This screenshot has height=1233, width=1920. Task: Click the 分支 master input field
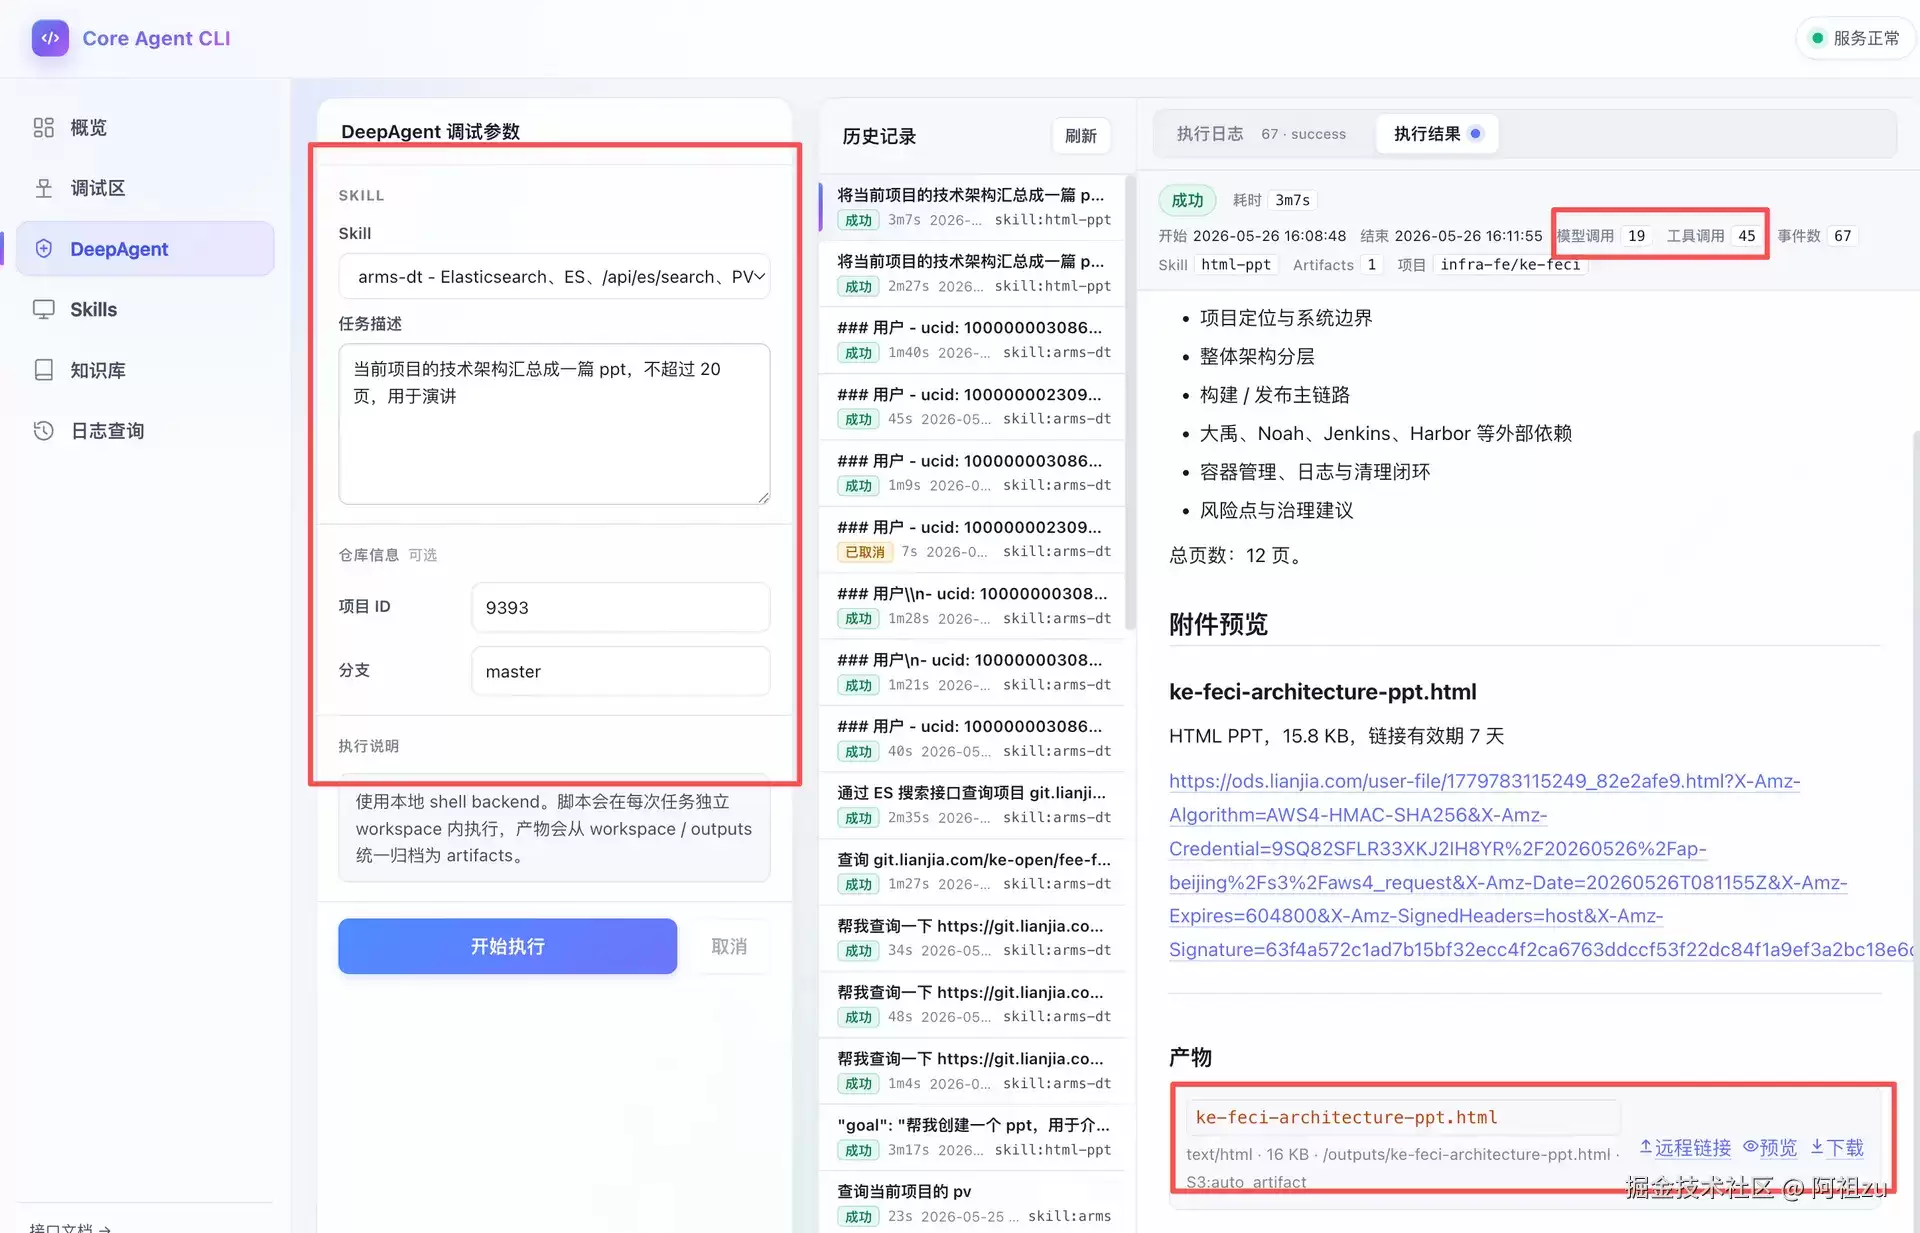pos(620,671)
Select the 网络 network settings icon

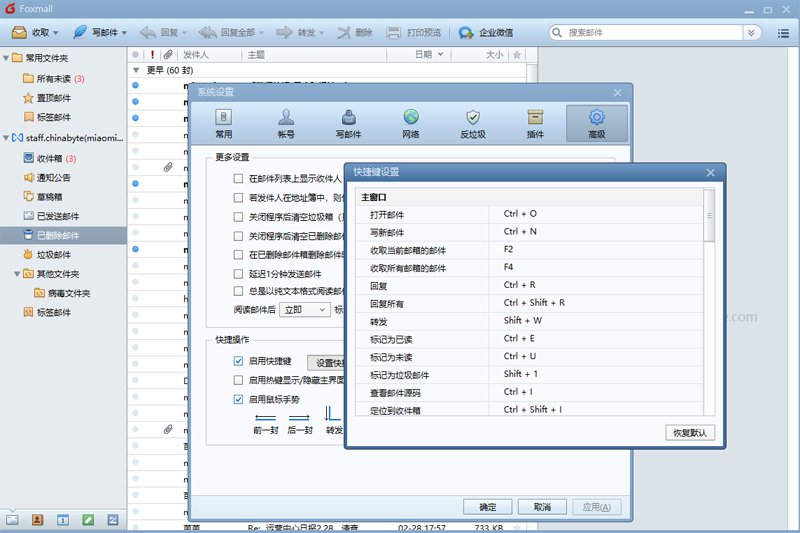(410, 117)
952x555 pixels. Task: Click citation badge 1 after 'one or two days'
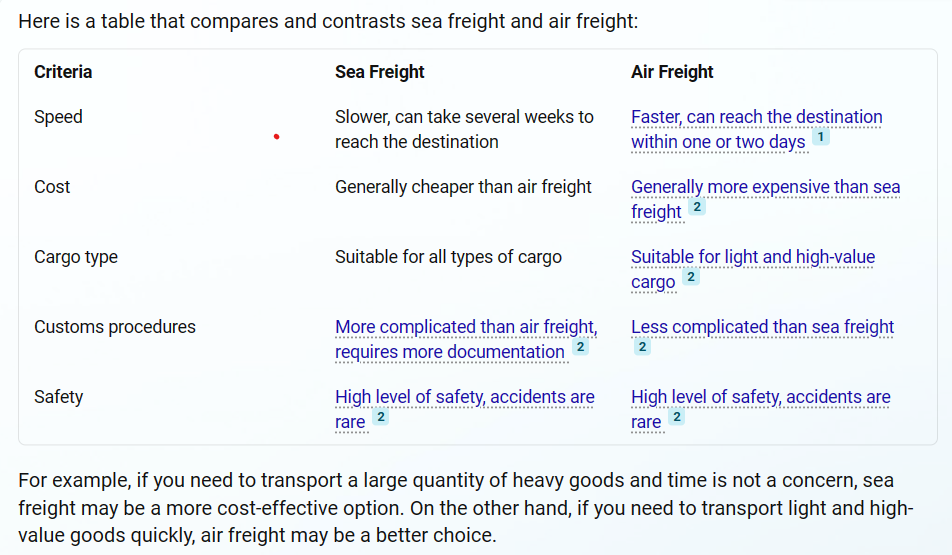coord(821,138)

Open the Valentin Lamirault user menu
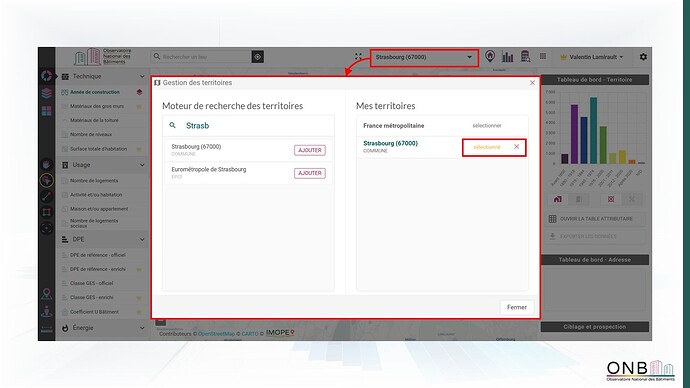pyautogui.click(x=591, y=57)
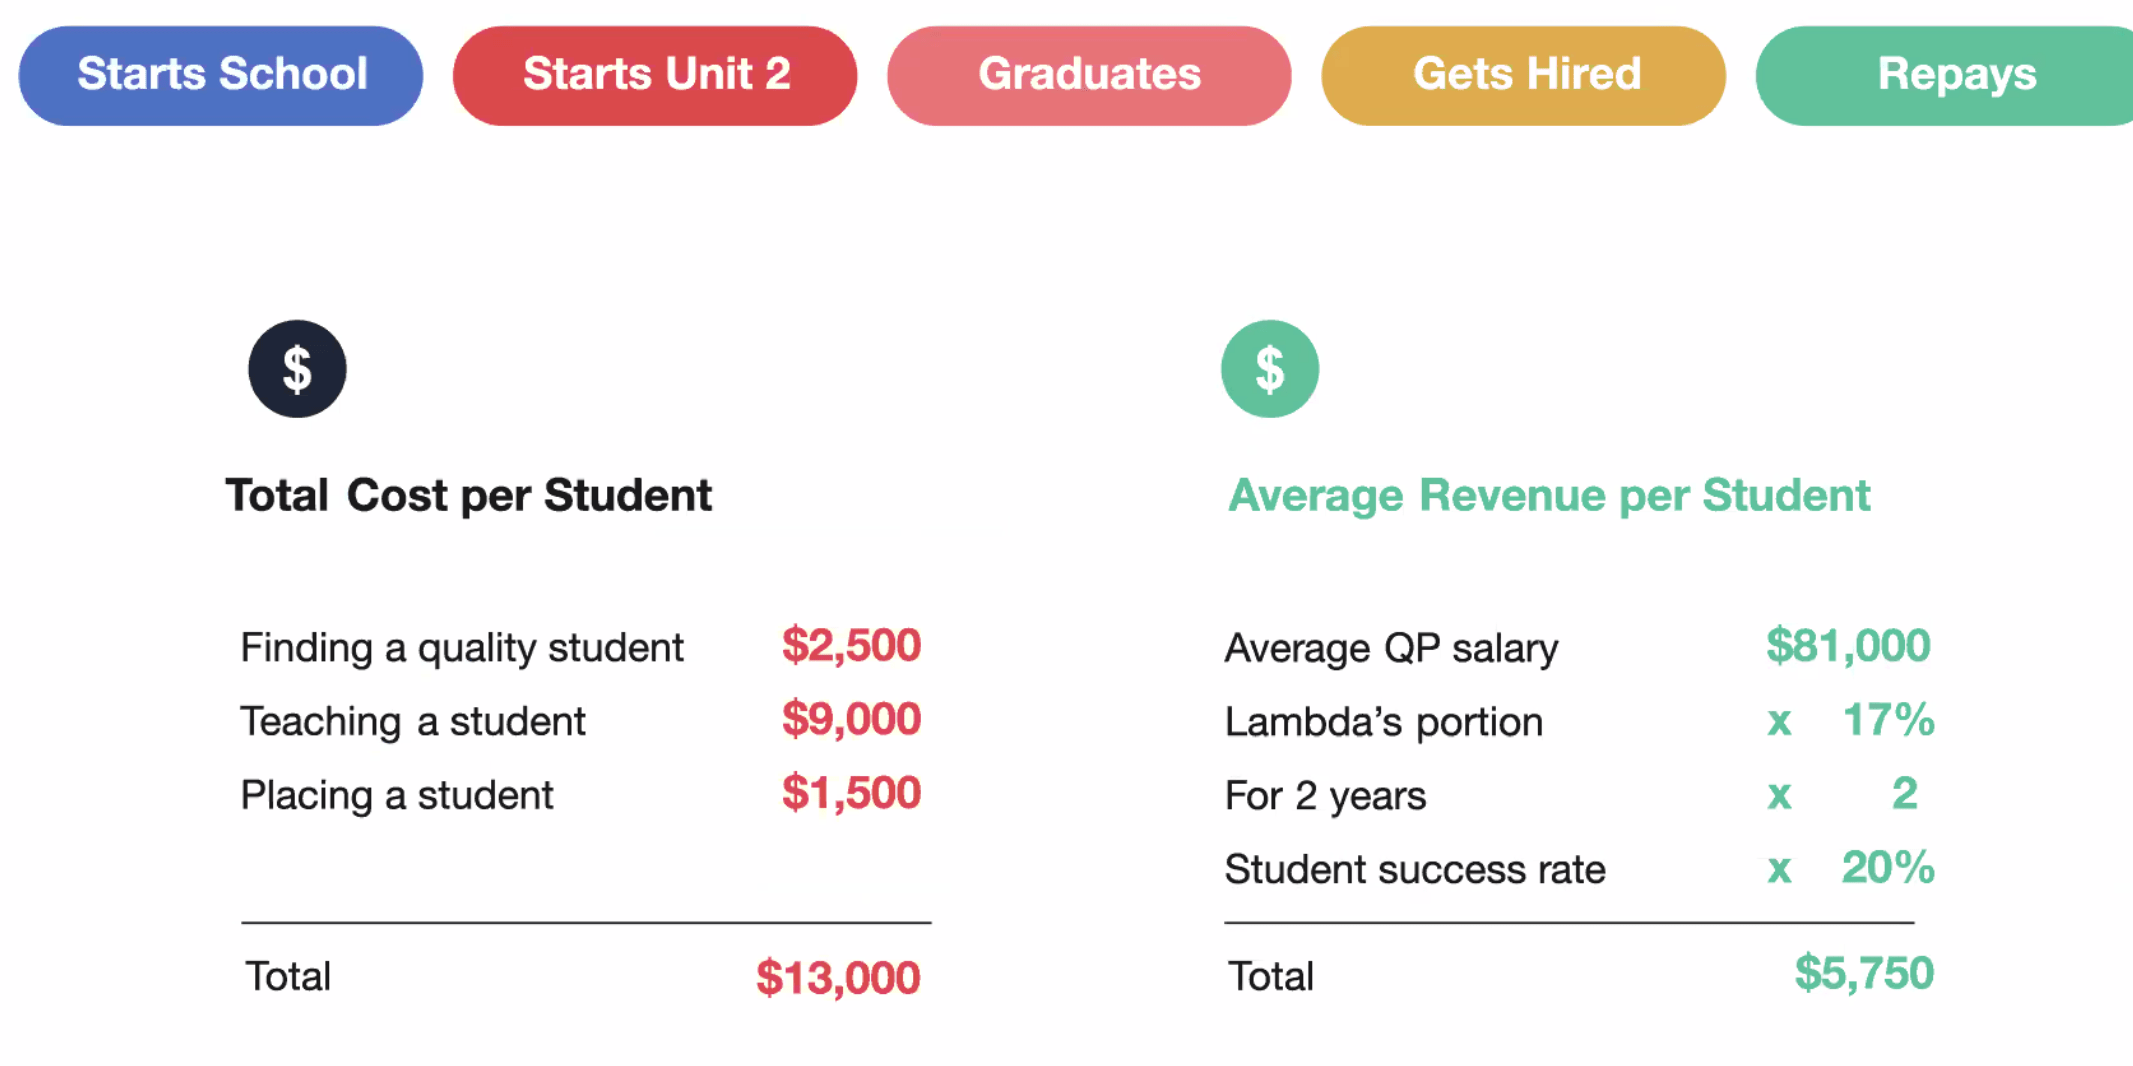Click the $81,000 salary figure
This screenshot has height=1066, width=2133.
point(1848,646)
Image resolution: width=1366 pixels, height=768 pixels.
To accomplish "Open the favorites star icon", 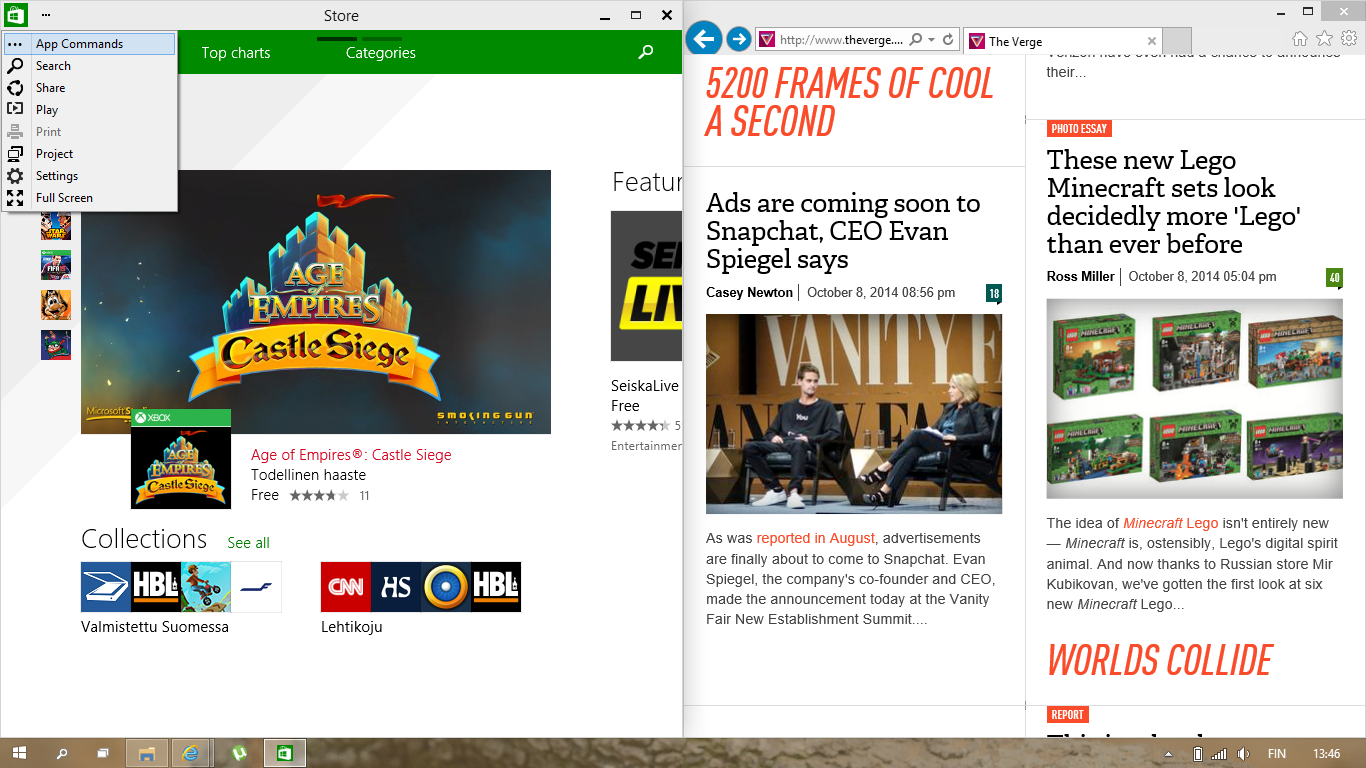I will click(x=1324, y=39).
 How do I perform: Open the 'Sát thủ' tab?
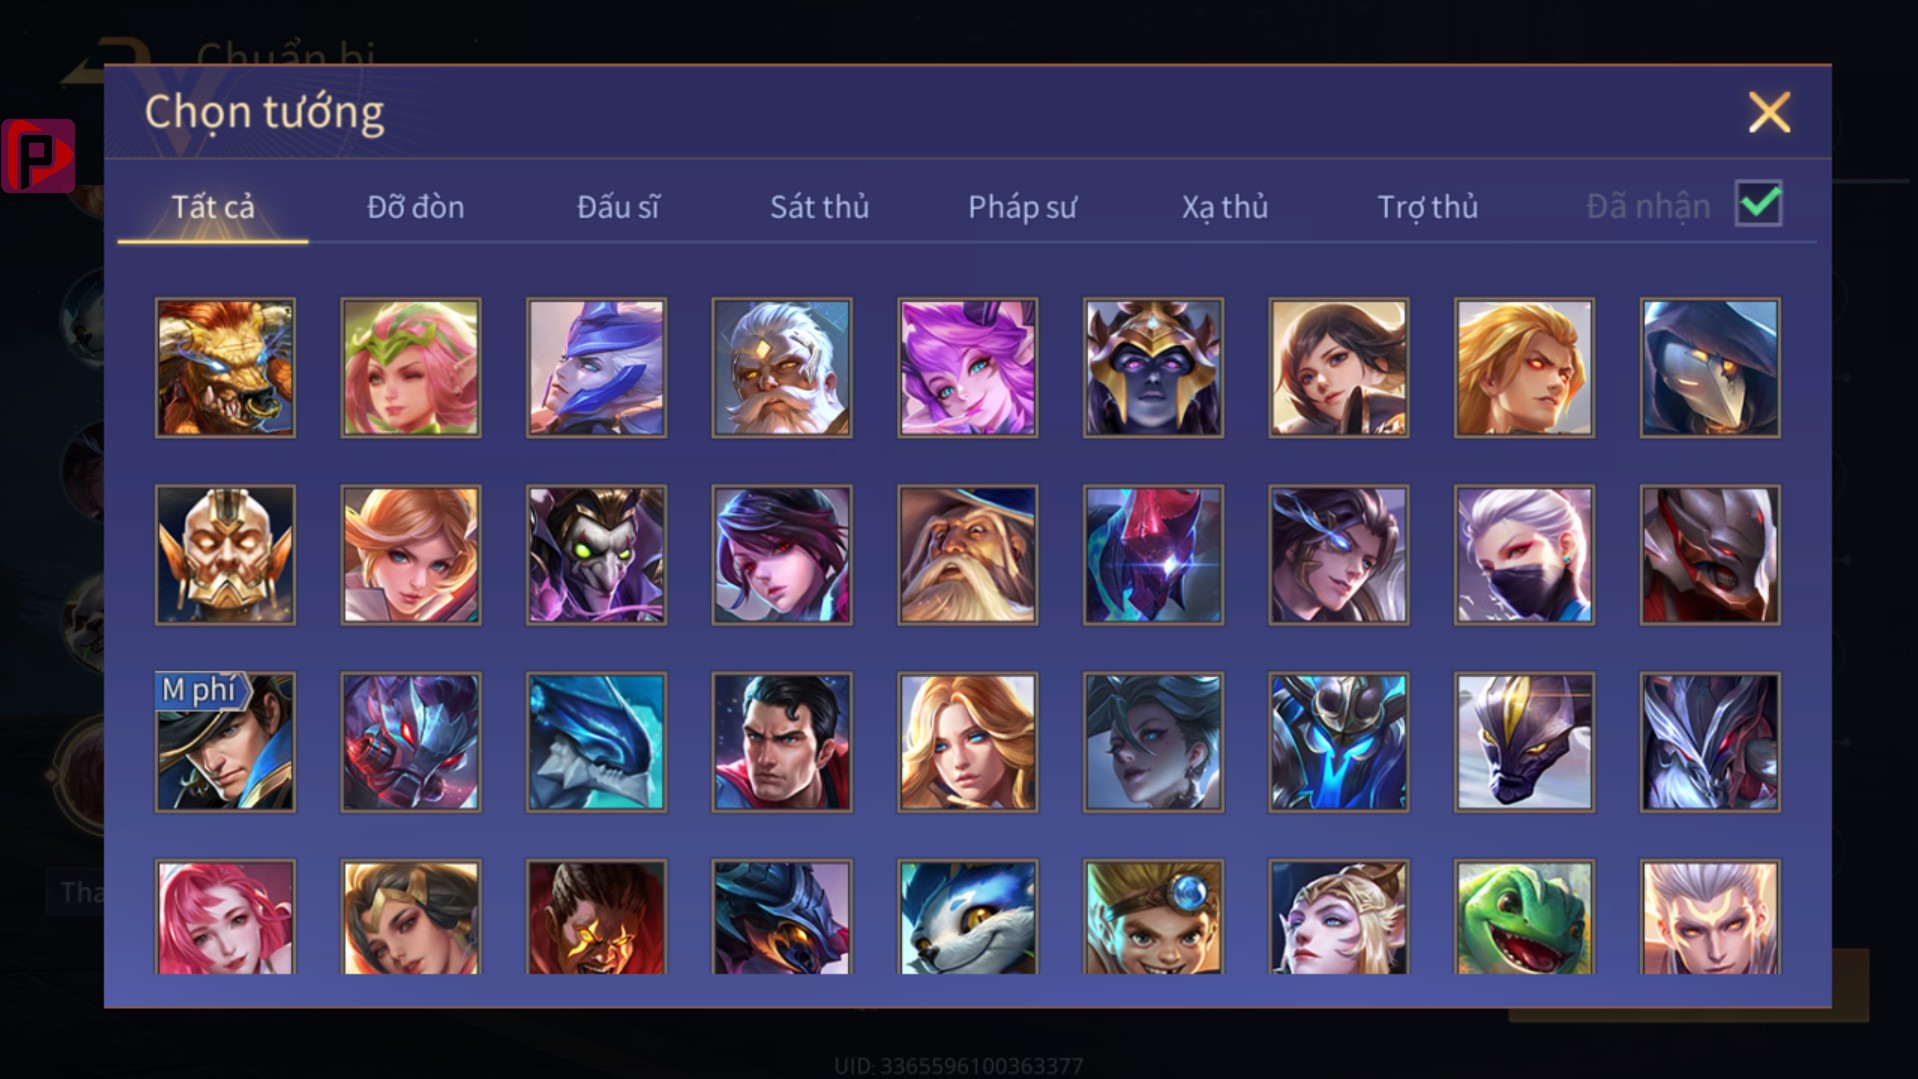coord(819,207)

What is being asked: Pictures excluded, repeat the material above from its first line through the line containing "Image resolution: width=1366", both included.

Exercise solution:
This screenshot has height=1233, width=1920. Task: Click the 分支 master input field
pos(620,671)
Select the 网络 network settings icon

(410, 117)
952x555 pixels. Task: Click citation badge 1 after 'one or two days'
coord(821,138)

Open the Valentin Lamirault user menu
pyautogui.click(x=591, y=57)
Click the $81,000 salary figure
This screenshot has height=1066, width=2133.
point(1848,646)
Image resolution: width=1366 pixels, height=768 pixels.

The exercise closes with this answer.